The economy grew 0.2% in the second quarter from the first, with annual growth running at 1.0%, the Australian Bureau of Statistics said Wednesday. The results were in line with market expectations.

It was the 11th consecutive quarter of growth, although the economy slowed sharply over the year to June 30, the ABS said.

Excluding the Covid-19 pandemic period, annual growth was the lowest since 1992, the year that included a gradual recovery from a recession in 1991.

The economy remained in a deep per capita recession, with gross domestic product per capita falling 0.4% from the previous quarter, a sixth consecutive quarterly fall, the ABS said.

A big area of weakness in the economy was household spending, which fell 0.2% from the first quarter, detracting 0.1 percentage point from GDP growth.

On a yearly basis, consumption growth came in at just 0.5% in the second quarter, well below the 1.1% figure the RBA had expected, and was broad-based.

The soft growth report comes as the RBA continues to warn that inflation remains stubbornly high, ruling out near-term interest-rate cuts.

RBA Gov. Michele Bullock said last month that near-term rate cuts aren’t being considered.

Money markets have priced in a cut at the end of this year, while most economists expect that the RBA will stand pat until early 2025.

Treasurer Jim Chalmers has warned this week that high interest rates are “smashing the economy.”
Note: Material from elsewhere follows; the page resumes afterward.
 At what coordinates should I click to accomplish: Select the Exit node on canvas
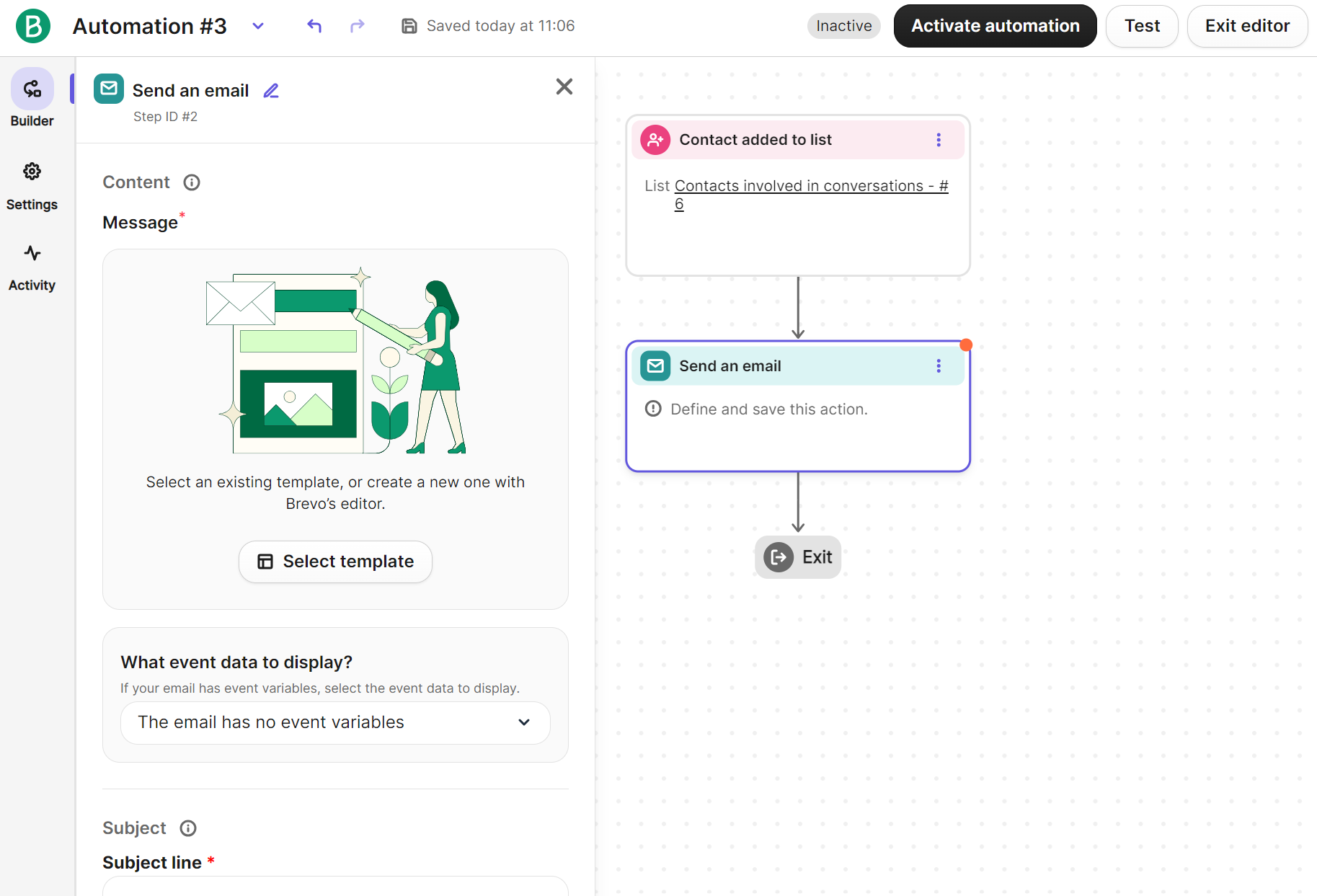(798, 557)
Still, with income tax cuts delivered at the start of July, there are some expectations that consumers will be in a better position to spend in the third quarter, reviving the economy to some degree.
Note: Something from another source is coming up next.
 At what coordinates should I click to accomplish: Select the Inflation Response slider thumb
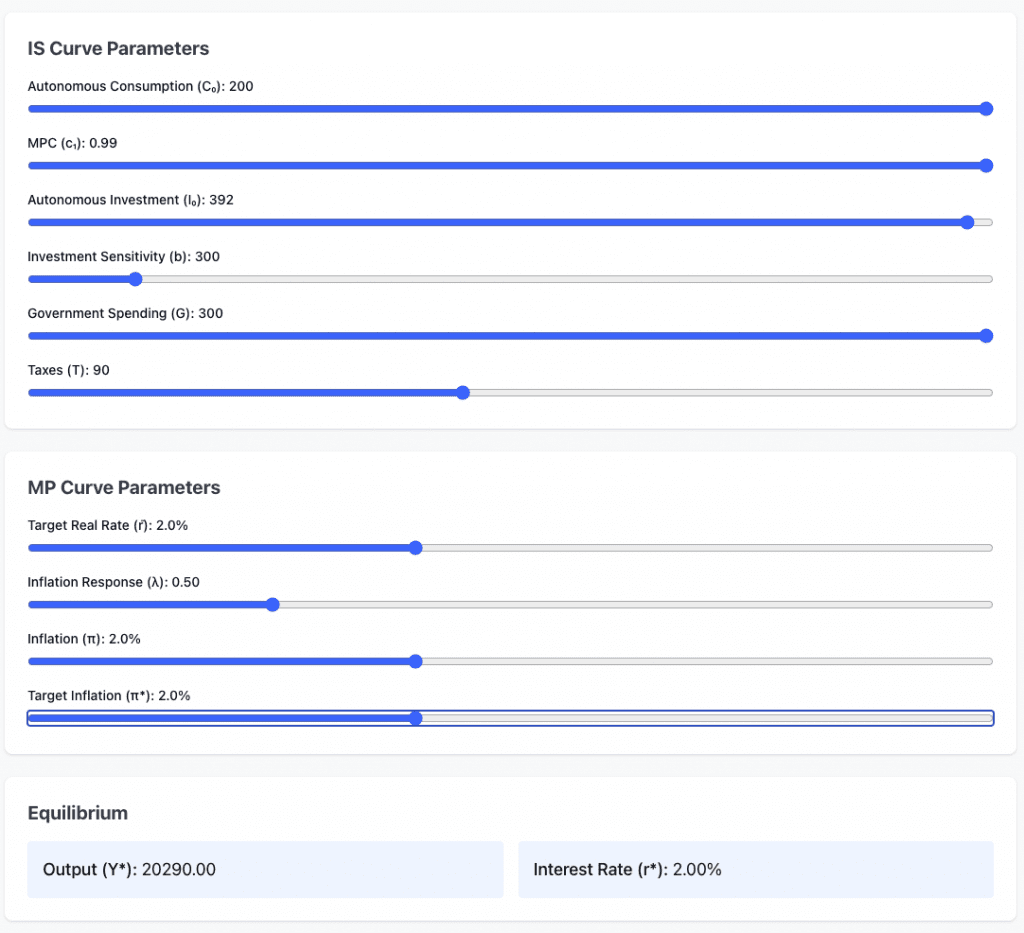click(272, 605)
“Output has now grown at 0.2% for three consecutive quarters now. That leaves little doubt that the economy is growing well below potential,” said Abhijit Surya, economist at Capital Economics.

“But if activity does continue to disappoint, the RBA could well cut interest rates sooner,” Surya added.

Government spending rose 1.4% over the quarter, due in part to strength in social-benefits programs for health services, the ABS said.